_Excerpted passage_
==*==

Diyar

Urla, Turkey 2025

Diyar was conceived in Urla, suspended above a stream bed in a valley framed by forests and mountain silhouettes. Its central idea is to accompany the flow of nature without harming it; to exist as part of the valley’s continuity without interruption. The (iftlik Stream, dry for much of the year, becomes the structural spine of the architecture. Here, water is not merely scenic but the essential component shaping life. In the face of drought, the collection, rehabilitation, and transformation of water into energy define the building’s very reason for existence.

The structure consists of five distinct units, each designed as a multi-living space where two-person families can temporarily reside. Diyar itself is permanent; its guests are transient. The architecture is thus reinterpreted through changing lives, gaining a rhythm parallel to nature’s cycles. Permanence of form contrasts with the fluidity of life, creating a space where continuity and impermanence coexist.

==*==

_Exercises_
1. Copy the Diyar project description starting at "The structure consists" and ending at "and impermanence coexist.", but change "guests" to "visitors" throughout.
2. Continue the Diyar project description from its last sentence.

_Record set_
==*==

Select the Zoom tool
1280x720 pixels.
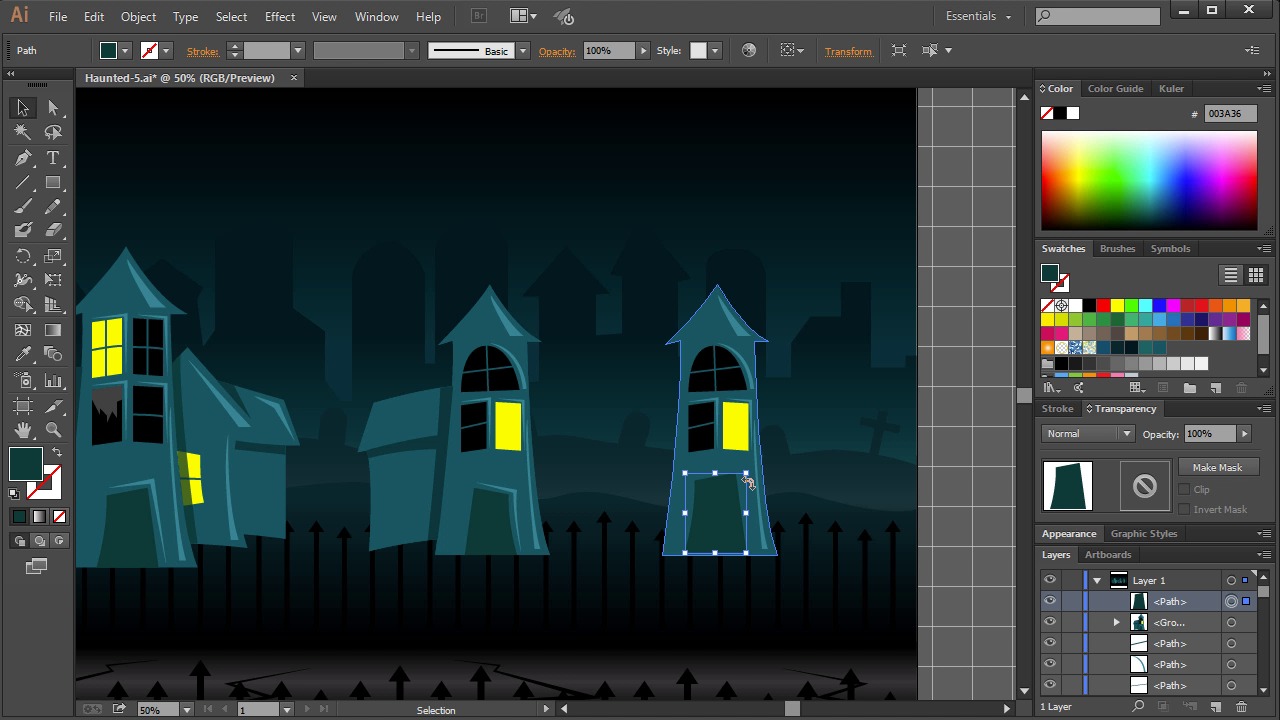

==*==

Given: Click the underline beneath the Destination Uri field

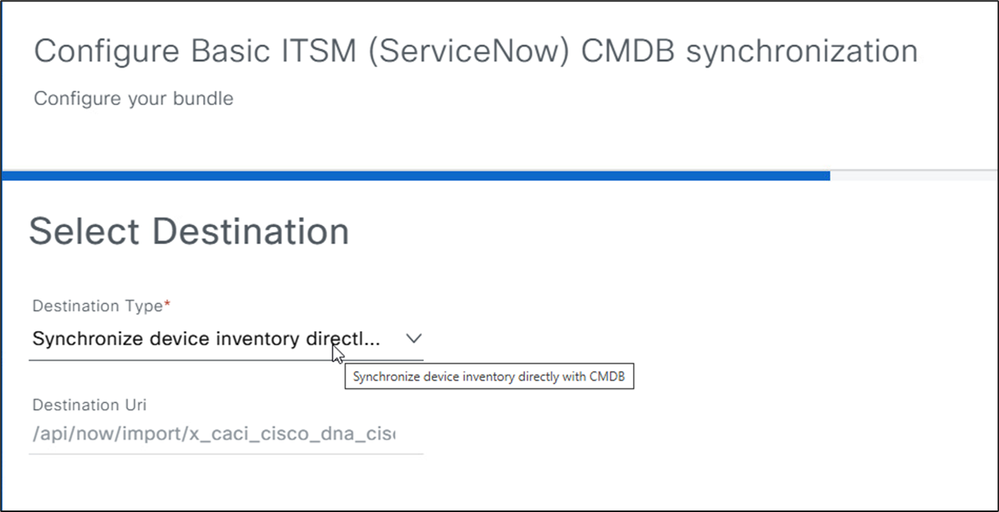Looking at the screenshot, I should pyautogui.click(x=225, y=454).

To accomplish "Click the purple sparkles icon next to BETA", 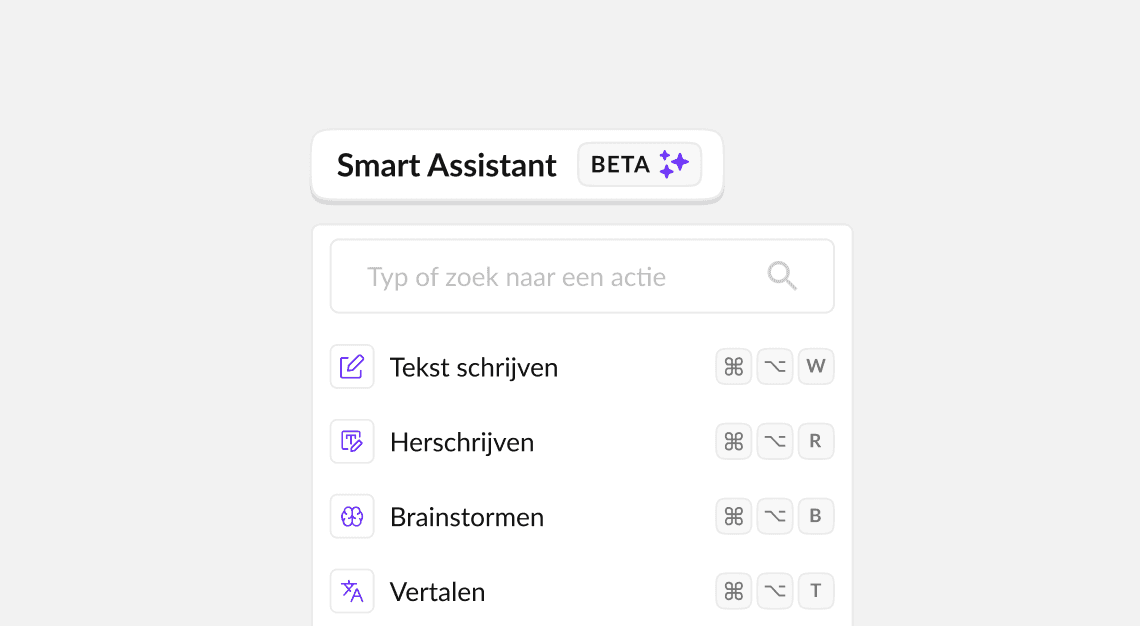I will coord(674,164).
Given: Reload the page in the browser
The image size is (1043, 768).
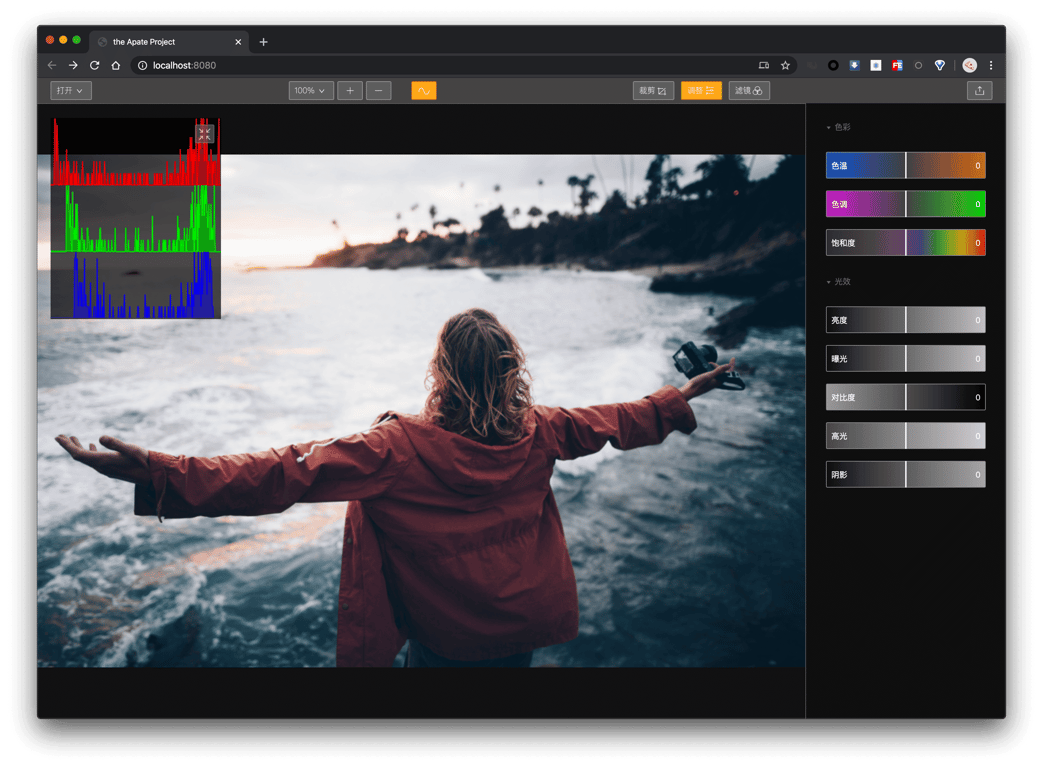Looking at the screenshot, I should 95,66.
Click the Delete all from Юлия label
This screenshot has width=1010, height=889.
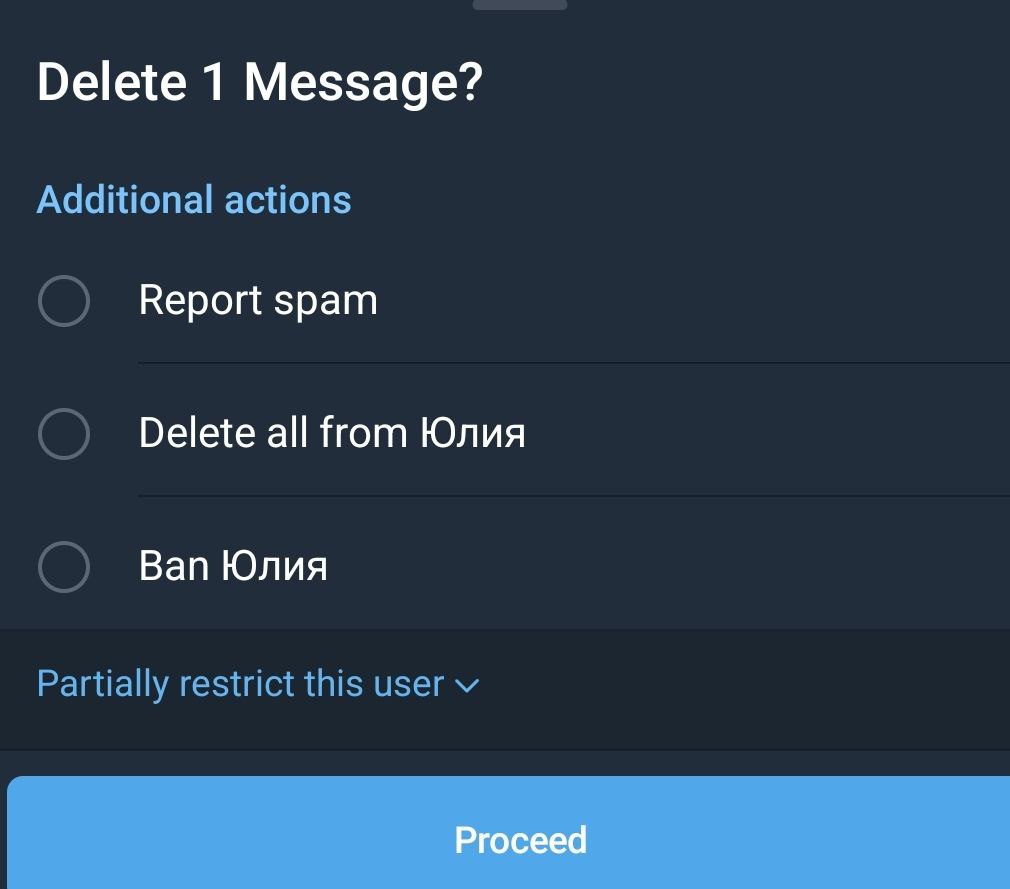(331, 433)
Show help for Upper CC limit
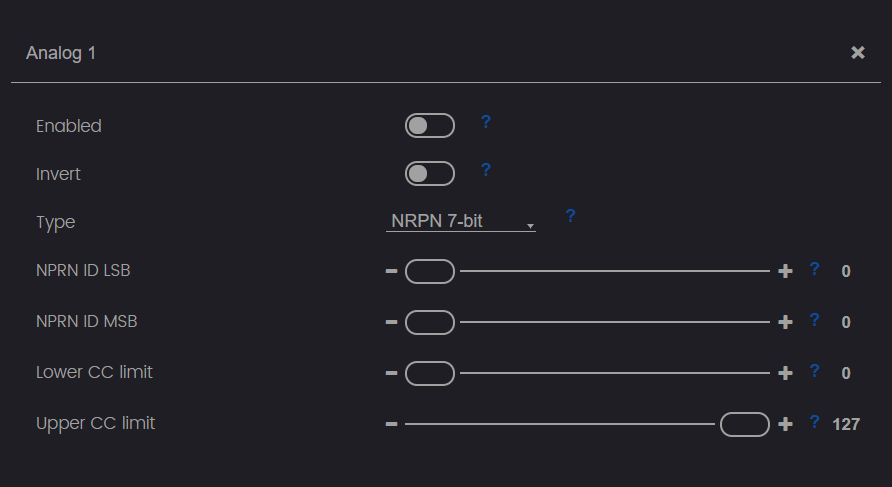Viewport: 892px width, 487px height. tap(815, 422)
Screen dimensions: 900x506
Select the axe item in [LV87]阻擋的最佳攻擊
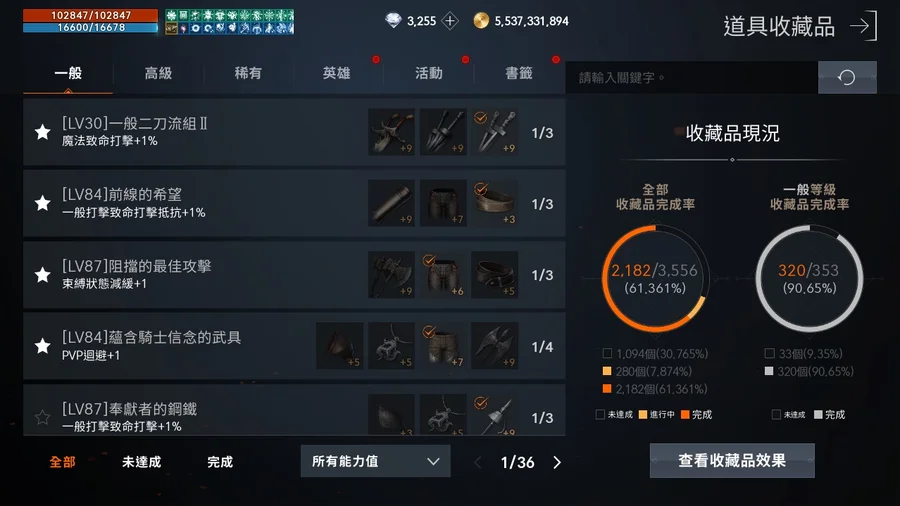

==*==

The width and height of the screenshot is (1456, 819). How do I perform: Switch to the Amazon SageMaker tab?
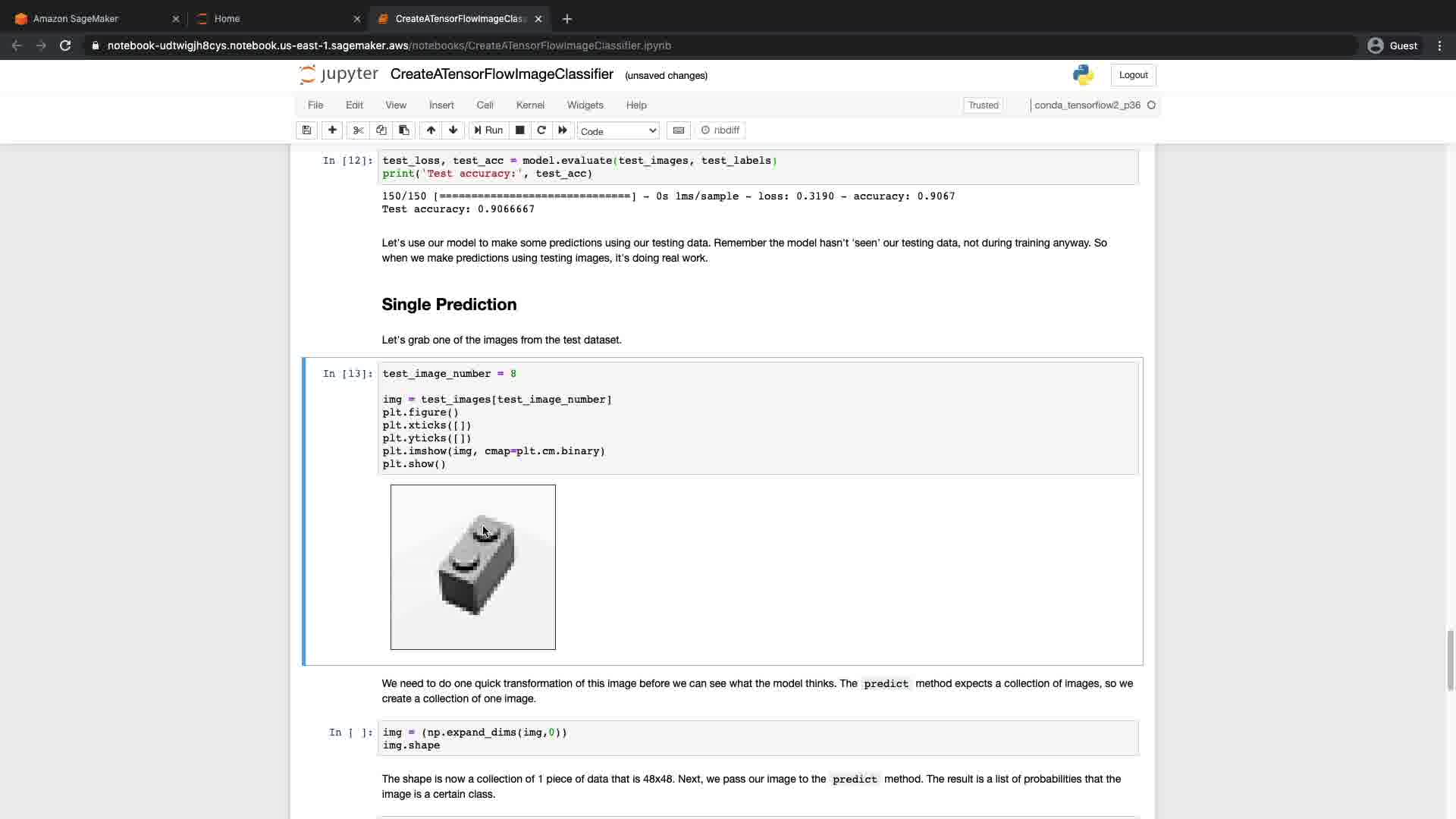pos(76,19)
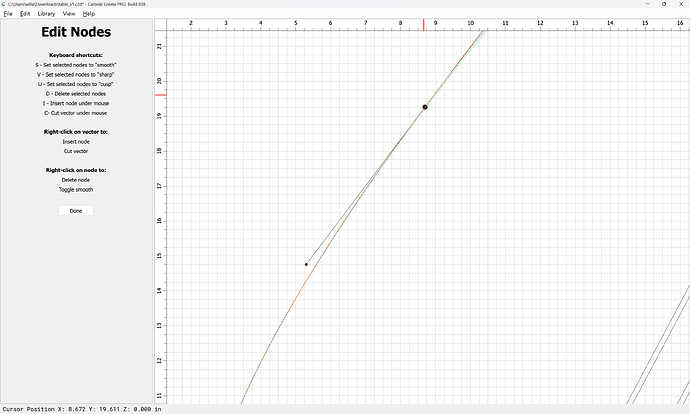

==*==

_Answers provided_
1.
The structure consists of five distinct units, each designed as a multi-living space where two-person families can temporarily reside. Diyar itself is permanent; its visitors are transient. The architecture is thus reinterpreted through changing lives, gaining a rhythm parallel to nature’s cycles. Permanence of form contrasts with the fluidity of life, creating a space where continuity and impermanence coexist.

2.
All units are placed beneath a pool-roof that turns water into both structure and atmosphere. This elevated surface gathers the sky downward while lifting water upward, dissolving boundaries between ground and horizon. The roof is not only protective but transformative: it holds, reflects, and disperses the elemental. Gathered around a circular courtyard, the units engage the senses differently. Entrances open to light; the central interiors resonate with water’s shifting reflections; at the farthest edge, silence and shadow prevail as the building dissolves into the forest. Each sequence becomes a sensory threshold, and together they compose an architectural dialogue between sky and water, matter and atmosphere.

Diyar is not only a shelter but an ecological system serving humans and other beings. It collects, purifies, stores, and transforms the stream’s water into energy. In doing so, it resists becoming a consumer of resources and instead becomes a generator of renewal. Architecture here is both dwelling and infrastructure: a system of survival and resilience. To inhabit Diyar is to participate in sustaining life.

Materials reflect this philosophy. Concrete surfaces provide a neutral, time-resilient base, grounding the structure in the valley. Yet the true materials of Diyar are immaterial: water and light. Shadows extend and contract through the day, reflections shimmer across walls, and light refracts to animate every space. The architecture is never static; it shifts with weather, hour, and season, becoming a living element of the landscape.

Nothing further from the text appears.